Copy the records below word for word, including every line, space, and symbol, without changing anything.

--- Data for review ---

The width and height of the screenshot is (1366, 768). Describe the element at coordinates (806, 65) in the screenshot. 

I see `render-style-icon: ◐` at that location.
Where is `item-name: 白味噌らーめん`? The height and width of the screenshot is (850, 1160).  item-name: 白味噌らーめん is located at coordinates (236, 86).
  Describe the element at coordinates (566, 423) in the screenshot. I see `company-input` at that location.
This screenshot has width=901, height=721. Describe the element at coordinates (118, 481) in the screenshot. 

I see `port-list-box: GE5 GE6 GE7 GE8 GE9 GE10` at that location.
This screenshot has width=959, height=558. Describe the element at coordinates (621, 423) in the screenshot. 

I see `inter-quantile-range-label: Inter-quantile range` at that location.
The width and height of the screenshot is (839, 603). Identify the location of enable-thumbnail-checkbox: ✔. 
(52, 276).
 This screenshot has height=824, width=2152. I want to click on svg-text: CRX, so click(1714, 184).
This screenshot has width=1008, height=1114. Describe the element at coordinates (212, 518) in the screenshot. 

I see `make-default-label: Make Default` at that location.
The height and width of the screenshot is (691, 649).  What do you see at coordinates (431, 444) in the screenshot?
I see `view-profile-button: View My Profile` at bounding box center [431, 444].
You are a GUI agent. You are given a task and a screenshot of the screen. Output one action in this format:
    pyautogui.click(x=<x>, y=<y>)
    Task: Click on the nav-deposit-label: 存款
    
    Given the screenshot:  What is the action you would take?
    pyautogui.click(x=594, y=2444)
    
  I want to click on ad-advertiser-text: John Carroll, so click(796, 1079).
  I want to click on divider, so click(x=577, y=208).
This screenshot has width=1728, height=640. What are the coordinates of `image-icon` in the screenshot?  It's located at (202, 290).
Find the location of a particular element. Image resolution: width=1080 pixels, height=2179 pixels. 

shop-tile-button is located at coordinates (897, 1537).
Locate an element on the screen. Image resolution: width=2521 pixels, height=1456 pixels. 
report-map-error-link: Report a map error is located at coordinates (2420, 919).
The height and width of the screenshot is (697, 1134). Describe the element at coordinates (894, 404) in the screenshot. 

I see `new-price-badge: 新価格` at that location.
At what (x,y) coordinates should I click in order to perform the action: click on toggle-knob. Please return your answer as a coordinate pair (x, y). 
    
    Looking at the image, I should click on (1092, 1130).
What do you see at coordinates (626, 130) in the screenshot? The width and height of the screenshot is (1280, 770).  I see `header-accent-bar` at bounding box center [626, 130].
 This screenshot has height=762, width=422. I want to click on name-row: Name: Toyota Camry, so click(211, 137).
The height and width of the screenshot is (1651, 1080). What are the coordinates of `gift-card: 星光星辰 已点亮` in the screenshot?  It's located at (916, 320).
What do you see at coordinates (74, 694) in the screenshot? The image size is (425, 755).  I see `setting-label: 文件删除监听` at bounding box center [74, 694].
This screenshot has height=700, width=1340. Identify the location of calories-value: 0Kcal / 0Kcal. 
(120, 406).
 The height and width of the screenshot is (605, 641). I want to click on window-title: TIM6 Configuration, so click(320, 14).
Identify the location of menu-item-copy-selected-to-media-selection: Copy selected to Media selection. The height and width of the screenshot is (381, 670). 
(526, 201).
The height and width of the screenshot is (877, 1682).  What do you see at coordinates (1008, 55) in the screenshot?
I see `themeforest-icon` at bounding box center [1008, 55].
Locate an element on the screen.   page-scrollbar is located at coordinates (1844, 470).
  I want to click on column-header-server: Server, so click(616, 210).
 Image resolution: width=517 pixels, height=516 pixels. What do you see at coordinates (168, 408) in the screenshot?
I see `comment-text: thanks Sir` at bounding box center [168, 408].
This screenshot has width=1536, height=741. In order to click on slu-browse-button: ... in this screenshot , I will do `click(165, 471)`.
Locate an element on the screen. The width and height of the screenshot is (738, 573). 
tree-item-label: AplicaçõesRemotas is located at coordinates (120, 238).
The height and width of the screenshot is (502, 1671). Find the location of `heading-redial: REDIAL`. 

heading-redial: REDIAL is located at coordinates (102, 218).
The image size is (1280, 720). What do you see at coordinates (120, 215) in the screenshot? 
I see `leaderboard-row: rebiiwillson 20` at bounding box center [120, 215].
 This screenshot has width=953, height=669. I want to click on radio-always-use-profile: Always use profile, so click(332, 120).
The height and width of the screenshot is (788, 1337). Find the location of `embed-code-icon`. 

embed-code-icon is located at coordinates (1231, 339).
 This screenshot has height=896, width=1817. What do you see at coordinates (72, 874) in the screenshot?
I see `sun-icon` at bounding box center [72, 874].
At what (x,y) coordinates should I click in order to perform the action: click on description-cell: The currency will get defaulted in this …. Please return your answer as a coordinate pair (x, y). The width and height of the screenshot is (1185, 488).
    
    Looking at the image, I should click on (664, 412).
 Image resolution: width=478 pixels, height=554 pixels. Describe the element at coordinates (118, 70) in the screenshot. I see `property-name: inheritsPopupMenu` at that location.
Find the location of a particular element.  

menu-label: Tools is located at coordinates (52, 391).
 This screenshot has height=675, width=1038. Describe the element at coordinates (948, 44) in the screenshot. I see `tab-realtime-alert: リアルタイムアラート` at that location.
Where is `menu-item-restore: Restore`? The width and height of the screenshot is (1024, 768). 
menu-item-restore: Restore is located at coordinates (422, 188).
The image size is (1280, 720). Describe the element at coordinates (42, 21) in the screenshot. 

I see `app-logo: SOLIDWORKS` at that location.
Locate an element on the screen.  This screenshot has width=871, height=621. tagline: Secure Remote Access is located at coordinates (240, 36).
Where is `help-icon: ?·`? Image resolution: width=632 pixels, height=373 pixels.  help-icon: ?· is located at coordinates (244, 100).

---

Response to the exercise:
The width and height of the screenshot is (1366, 768). Describe the element at coordinates (806, 65) in the screenshot. 

I see `render-style-icon: ◐` at that location.
Where is `item-name: 白味噌らーめん`? The height and width of the screenshot is (850, 1160).  item-name: 白味噌らーめん is located at coordinates (236, 86).
  Describe the element at coordinates (566, 423) in the screenshot. I see `company-input` at that location.
This screenshot has width=901, height=721. Describe the element at coordinates (118, 481) in the screenshot. 

I see `port-list-box: GE5 GE6 GE7 GE8 GE9 GE10` at that location.
This screenshot has width=959, height=558. Describe the element at coordinates (621, 423) in the screenshot. 

I see `inter-quantile-range-label: Inter-quantile range` at that location.
The width and height of the screenshot is (839, 603). Identify the location of enable-thumbnail-checkbox: ✔. 
(52, 276).
 This screenshot has height=824, width=2152. I want to click on svg-text: CRX, so click(1714, 184).
This screenshot has width=1008, height=1114. Describe the element at coordinates (212, 518) in the screenshot. 

I see `make-default-label: Make Default` at that location.
The height and width of the screenshot is (691, 649).  What do you see at coordinates (431, 444) in the screenshot?
I see `view-profile-button: View My Profile` at bounding box center [431, 444].
You are a GUI agent. You are given a task and a screenshot of the screen. Output one action in this format:
    pyautogui.click(x=<x>, y=<y>)
    Task: Click on the nav-deposit-label: 存款
    
    Given the screenshot:  What is the action you would take?
    pyautogui.click(x=594, y=2444)
    
  I want to click on ad-advertiser-text: John Carroll, so click(796, 1079).
  I want to click on divider, so click(x=577, y=208).
This screenshot has width=1728, height=640. What are the coordinates of `image-icon` in the screenshot?  It's located at (202, 290).
Find the location of a particular element. Image resolution: width=1080 pixels, height=2179 pixels. 

shop-tile-button is located at coordinates (897, 1537).
Locate an element on the screen. Image resolution: width=2521 pixels, height=1456 pixels. 
report-map-error-link: Report a map error is located at coordinates (2420, 919).
The height and width of the screenshot is (697, 1134). Describe the element at coordinates (894, 404) in the screenshot. 

I see `new-price-badge: 新価格` at that location.
At what (x,y) coordinates should I click in order to perform the action: click on toggle-knob. Please return your answer as a coordinate pair (x, y). 
    
    Looking at the image, I should click on (1092, 1130).
What do you see at coordinates (626, 130) in the screenshot? The width and height of the screenshot is (1280, 770).  I see `header-accent-bar` at bounding box center [626, 130].
 This screenshot has height=762, width=422. I want to click on name-row: Name: Toyota Camry, so click(211, 137).
The height and width of the screenshot is (1651, 1080). What are the coordinates of `gift-card: 星光星辰 已点亮` in the screenshot?  It's located at (916, 320).
What do you see at coordinates (74, 694) in the screenshot? The image size is (425, 755).  I see `setting-label: 文件删除监听` at bounding box center [74, 694].
This screenshot has height=700, width=1340. Identify the location of calories-value: 0Kcal / 0Kcal. 
(120, 406).
 The height and width of the screenshot is (605, 641). I want to click on window-title: TIM6 Configuration, so click(320, 14).
Identify the location of menu-item-copy-selected-to-media-selection: Copy selected to Media selection. The height and width of the screenshot is (381, 670). 
(526, 201).
The height and width of the screenshot is (877, 1682).  What do you see at coordinates (1008, 55) in the screenshot?
I see `themeforest-icon` at bounding box center [1008, 55].
Locate an element on the screen.   page-scrollbar is located at coordinates (1844, 470).
  I want to click on column-header-server: Server, so click(616, 210).
 Image resolution: width=517 pixels, height=516 pixels. What do you see at coordinates (168, 408) in the screenshot?
I see `comment-text: thanks Sir` at bounding box center [168, 408].
This screenshot has width=1536, height=741. In order to click on slu-browse-button: ... in this screenshot , I will do `click(165, 471)`.
Locate an element on the screen. The width and height of the screenshot is (738, 573). 
tree-item-label: AplicaçõesRemotas is located at coordinates (120, 238).
The height and width of the screenshot is (502, 1671). Find the location of `heading-redial: REDIAL`. 

heading-redial: REDIAL is located at coordinates (102, 218).
The image size is (1280, 720). What do you see at coordinates (120, 215) in the screenshot? 
I see `leaderboard-row: rebiiwillson 20` at bounding box center [120, 215].
 This screenshot has width=953, height=669. I want to click on radio-always-use-profile: Always use profile, so click(332, 120).
The height and width of the screenshot is (788, 1337). Find the location of `embed-code-icon`. 

embed-code-icon is located at coordinates (1231, 339).
 This screenshot has height=896, width=1817. What do you see at coordinates (72, 874) in the screenshot?
I see `sun-icon` at bounding box center [72, 874].
At what (x,y) coordinates should I click in order to perform the action: click on description-cell: The currency will get defaulted in this …. Please return your answer as a coordinate pair (x, y). The width and height of the screenshot is (1185, 488).
    
    Looking at the image, I should click on (664, 412).
 Image resolution: width=478 pixels, height=554 pixels. Describe the element at coordinates (118, 70) in the screenshot. I see `property-name: inheritsPopupMenu` at that location.
Find the location of a particular element.  

menu-label: Tools is located at coordinates (52, 391).
 This screenshot has height=675, width=1038. Describe the element at coordinates (948, 44) in the screenshot. I see `tab-realtime-alert: リアルタイムアラート` at that location.
Where is `menu-item-restore: Restore`? The width and height of the screenshot is (1024, 768). 
menu-item-restore: Restore is located at coordinates (422, 188).
The image size is (1280, 720). Describe the element at coordinates (42, 21) in the screenshot. 

I see `app-logo: SOLIDWORKS` at that location.
Locate an element on the screen.  This screenshot has width=871, height=621. tagline: Secure Remote Access is located at coordinates (240, 36).
Where is `help-icon: ?·`? Image resolution: width=632 pixels, height=373 pixels.  help-icon: ?· is located at coordinates (244, 100).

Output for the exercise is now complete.